Item coordinate data
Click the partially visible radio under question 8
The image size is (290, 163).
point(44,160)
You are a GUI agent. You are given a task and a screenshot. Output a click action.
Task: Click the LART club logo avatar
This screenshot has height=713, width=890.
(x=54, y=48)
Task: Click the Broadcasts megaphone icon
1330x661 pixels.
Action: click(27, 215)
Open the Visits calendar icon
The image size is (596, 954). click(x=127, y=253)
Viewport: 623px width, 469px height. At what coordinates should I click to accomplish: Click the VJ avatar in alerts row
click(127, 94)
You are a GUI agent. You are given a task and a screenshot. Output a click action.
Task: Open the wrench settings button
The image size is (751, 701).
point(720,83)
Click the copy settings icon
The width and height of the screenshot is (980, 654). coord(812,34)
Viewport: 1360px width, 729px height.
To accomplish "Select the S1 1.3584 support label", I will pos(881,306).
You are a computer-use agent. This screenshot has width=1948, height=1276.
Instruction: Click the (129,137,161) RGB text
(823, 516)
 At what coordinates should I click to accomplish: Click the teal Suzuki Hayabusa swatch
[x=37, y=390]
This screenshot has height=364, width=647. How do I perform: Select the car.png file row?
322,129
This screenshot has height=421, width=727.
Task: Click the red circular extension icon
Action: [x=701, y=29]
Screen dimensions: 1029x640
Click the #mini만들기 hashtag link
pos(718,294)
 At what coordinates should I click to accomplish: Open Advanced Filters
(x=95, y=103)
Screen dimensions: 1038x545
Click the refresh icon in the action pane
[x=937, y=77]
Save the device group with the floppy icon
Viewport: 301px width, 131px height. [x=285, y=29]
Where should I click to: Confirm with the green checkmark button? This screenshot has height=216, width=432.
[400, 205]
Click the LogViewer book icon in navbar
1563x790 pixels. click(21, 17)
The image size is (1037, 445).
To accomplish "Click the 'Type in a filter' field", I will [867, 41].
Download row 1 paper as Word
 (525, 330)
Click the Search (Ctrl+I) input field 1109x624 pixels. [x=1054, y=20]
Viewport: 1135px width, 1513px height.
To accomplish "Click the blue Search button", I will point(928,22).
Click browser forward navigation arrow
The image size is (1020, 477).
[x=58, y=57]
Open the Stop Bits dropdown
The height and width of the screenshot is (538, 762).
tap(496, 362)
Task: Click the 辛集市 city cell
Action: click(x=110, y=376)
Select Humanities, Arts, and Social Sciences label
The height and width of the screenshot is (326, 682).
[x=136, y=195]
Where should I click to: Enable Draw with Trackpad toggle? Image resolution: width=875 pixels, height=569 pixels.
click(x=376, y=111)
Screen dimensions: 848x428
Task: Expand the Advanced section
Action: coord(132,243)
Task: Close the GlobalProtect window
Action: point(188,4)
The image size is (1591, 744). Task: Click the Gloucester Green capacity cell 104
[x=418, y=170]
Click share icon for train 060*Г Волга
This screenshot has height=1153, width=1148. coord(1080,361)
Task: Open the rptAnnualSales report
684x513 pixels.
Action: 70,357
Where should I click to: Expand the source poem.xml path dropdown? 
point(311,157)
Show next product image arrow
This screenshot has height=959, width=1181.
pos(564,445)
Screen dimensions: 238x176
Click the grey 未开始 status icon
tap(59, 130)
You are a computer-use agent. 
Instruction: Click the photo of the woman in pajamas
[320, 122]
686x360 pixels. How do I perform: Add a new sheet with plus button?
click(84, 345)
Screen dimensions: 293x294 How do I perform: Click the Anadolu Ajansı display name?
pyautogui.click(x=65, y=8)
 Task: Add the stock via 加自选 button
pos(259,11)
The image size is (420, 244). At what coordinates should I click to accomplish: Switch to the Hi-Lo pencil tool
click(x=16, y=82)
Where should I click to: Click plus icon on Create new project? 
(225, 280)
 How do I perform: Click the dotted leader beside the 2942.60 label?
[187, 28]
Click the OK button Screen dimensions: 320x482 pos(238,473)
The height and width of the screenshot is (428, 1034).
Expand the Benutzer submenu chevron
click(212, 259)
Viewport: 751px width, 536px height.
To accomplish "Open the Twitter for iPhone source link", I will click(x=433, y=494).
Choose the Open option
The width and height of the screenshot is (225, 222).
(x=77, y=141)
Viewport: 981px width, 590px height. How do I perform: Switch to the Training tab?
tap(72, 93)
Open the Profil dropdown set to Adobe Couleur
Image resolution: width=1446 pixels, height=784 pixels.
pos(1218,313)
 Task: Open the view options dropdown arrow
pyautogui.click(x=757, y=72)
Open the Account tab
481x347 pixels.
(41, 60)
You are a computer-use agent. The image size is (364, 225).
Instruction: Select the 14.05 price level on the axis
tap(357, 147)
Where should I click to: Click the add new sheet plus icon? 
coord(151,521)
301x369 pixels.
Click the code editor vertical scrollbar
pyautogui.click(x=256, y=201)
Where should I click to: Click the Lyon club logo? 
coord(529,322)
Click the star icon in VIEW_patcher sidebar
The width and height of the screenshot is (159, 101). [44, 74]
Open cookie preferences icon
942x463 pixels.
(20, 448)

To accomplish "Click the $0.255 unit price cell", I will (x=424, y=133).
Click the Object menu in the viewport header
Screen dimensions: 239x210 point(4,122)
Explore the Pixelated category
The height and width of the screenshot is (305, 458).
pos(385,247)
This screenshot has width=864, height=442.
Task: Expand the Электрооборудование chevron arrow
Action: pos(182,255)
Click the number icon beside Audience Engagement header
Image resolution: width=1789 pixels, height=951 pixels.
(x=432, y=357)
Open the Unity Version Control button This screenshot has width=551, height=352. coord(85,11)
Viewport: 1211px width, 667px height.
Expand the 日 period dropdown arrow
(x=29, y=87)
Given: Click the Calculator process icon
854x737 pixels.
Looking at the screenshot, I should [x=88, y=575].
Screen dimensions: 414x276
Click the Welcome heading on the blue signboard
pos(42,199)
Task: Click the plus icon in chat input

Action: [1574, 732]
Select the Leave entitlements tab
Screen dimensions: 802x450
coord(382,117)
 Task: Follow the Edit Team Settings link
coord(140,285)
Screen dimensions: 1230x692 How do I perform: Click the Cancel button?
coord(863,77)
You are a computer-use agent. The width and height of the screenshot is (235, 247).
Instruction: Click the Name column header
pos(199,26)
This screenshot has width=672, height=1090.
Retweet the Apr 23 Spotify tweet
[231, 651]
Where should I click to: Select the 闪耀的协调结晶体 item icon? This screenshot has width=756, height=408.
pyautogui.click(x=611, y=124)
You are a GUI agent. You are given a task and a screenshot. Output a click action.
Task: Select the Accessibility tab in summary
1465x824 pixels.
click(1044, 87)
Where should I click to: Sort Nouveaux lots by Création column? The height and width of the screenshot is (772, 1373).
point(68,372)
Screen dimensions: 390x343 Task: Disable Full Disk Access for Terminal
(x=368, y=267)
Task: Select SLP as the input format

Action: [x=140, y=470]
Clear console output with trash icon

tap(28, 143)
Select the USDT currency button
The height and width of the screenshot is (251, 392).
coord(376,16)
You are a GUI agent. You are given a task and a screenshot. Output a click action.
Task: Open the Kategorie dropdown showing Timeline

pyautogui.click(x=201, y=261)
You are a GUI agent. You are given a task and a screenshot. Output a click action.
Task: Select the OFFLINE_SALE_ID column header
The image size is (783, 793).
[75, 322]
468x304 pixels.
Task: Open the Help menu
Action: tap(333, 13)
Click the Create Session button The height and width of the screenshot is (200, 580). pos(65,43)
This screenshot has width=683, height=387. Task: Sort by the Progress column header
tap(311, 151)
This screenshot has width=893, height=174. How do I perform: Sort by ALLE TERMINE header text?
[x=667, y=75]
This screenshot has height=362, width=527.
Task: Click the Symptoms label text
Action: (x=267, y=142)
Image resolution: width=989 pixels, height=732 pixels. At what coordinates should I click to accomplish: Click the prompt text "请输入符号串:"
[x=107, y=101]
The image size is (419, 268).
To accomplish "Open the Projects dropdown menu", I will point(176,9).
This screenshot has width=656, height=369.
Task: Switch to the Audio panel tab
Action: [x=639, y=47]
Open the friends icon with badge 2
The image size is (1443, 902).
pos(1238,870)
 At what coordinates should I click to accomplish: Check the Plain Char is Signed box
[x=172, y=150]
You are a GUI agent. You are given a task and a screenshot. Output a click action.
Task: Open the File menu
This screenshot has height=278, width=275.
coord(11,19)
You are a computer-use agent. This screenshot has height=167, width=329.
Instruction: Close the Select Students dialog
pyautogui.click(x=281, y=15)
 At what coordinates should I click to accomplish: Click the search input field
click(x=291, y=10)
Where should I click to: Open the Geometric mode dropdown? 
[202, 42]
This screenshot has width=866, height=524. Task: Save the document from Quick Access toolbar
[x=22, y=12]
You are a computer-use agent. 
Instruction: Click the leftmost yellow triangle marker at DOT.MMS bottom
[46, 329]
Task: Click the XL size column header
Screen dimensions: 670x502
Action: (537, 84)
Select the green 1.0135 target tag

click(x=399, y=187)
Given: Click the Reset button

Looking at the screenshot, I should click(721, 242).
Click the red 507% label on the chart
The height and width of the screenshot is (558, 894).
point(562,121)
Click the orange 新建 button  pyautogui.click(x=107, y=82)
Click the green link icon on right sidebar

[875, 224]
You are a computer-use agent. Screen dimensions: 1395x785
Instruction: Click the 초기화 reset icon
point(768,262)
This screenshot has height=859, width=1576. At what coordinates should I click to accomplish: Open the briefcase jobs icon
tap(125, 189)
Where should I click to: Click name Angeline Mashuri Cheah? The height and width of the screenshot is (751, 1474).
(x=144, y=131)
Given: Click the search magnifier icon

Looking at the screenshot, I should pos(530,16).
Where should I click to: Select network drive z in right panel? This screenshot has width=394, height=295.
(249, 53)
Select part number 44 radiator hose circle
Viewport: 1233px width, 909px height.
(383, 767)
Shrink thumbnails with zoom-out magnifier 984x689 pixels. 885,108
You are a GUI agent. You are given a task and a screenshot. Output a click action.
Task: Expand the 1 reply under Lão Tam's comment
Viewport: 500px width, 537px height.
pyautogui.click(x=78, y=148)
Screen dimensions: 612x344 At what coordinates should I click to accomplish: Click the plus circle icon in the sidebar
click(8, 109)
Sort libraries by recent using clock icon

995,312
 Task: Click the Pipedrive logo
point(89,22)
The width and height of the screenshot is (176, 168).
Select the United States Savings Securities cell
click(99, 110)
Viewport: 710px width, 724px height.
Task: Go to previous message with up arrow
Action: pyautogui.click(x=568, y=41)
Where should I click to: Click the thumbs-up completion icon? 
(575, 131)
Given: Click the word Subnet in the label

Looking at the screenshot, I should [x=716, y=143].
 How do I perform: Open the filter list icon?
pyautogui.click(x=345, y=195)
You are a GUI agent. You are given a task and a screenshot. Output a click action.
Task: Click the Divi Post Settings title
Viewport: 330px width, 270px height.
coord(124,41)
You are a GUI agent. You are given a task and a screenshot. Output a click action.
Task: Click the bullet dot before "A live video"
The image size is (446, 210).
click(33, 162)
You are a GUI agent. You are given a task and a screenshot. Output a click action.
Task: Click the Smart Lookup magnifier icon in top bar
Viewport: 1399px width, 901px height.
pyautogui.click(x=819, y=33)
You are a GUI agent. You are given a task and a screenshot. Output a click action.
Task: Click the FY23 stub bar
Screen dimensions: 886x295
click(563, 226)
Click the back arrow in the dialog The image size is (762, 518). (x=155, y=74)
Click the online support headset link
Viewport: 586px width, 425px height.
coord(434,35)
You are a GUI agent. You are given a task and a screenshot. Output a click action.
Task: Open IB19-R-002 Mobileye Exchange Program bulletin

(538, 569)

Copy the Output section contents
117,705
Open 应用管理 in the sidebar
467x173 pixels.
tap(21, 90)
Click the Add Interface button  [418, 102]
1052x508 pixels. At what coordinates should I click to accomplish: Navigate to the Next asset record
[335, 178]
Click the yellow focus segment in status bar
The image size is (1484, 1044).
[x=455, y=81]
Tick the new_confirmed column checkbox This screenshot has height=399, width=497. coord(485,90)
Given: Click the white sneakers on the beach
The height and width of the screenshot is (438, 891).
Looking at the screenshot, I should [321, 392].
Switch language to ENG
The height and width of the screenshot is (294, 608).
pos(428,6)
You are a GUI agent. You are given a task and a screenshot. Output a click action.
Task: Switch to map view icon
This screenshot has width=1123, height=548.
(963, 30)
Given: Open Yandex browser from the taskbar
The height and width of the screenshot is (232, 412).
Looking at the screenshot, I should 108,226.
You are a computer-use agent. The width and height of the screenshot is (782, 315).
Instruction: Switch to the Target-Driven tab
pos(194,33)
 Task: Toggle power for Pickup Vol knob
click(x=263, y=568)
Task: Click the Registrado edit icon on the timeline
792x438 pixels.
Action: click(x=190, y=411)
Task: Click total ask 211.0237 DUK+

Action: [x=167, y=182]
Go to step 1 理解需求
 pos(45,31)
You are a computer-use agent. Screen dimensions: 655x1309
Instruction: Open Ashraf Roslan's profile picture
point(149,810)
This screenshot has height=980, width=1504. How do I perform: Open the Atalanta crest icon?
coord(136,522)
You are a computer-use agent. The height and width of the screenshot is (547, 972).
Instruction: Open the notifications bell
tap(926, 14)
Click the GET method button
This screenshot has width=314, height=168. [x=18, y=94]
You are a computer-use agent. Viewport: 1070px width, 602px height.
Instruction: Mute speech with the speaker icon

Written exercise: Duplicate the rows above, from the first row through the line containing "Click the Search (Ctrl+I)", keeping every line unchanged.

Answer for this exercise:
Click the partially visible radio under question 8
The image size is (290, 163).
point(44,160)
You are a GUI agent. You are given a task and a screenshot. Output a click action.
Task: Click the LART club logo avatar
This screenshot has height=713, width=890.
(x=54, y=48)
Task: Click the Broadcasts megaphone icon
1330x661 pixels.
Action: click(27, 215)
Open the Visits calendar icon
The image size is (596, 954). click(x=127, y=253)
Viewport: 623px width, 469px height. At what coordinates should I click to accomplish: Click the VJ avatar in alerts row
click(127, 94)
You are a GUI agent. You are given a task and a screenshot. Output a click action.
Task: Open the wrench settings button
The image size is (751, 701).
point(720,83)
Click the copy settings icon
The width and height of the screenshot is (980, 654). coord(812,34)
Viewport: 1360px width, 729px height.
To accomplish "Select the S1 1.3584 support label", I will pos(881,306).
You are a computer-use agent. This screenshot has width=1948, height=1276.
Instruction: Click the (129,137,161) RGB text
(823, 516)
 At what coordinates should I click to accomplish: Click the teal Suzuki Hayabusa swatch
[x=37, y=390]
This screenshot has height=364, width=647. How do I perform: Select the car.png file row?
322,129
This screenshot has height=421, width=727.
Task: Click the red circular extension icon
Action: [x=701, y=29]
Screen dimensions: 1029x640
Click the #mini만들기 hashtag link
pos(718,294)
 At what coordinates should I click to accomplish: Open Advanced Filters
(x=95, y=103)
Screen dimensions: 1038x545
Click the refresh icon in the action pane
[x=937, y=77]
Save the device group with the floppy icon
Viewport: 301px width, 131px height. [x=285, y=29]
Where should I click to: Confirm with the green checkmark button? This screenshot has height=216, width=432.
[400, 205]
Click the LogViewer book icon in navbar
1563x790 pixels. click(21, 17)
The image size is (1037, 445).
To accomplish "Click the 'Type in a filter' field", I will [867, 41].
Download row 1 paper as Word
 (525, 330)
Click the Search (Ctrl+I) input field 1109x624 pixels. [x=1054, y=20]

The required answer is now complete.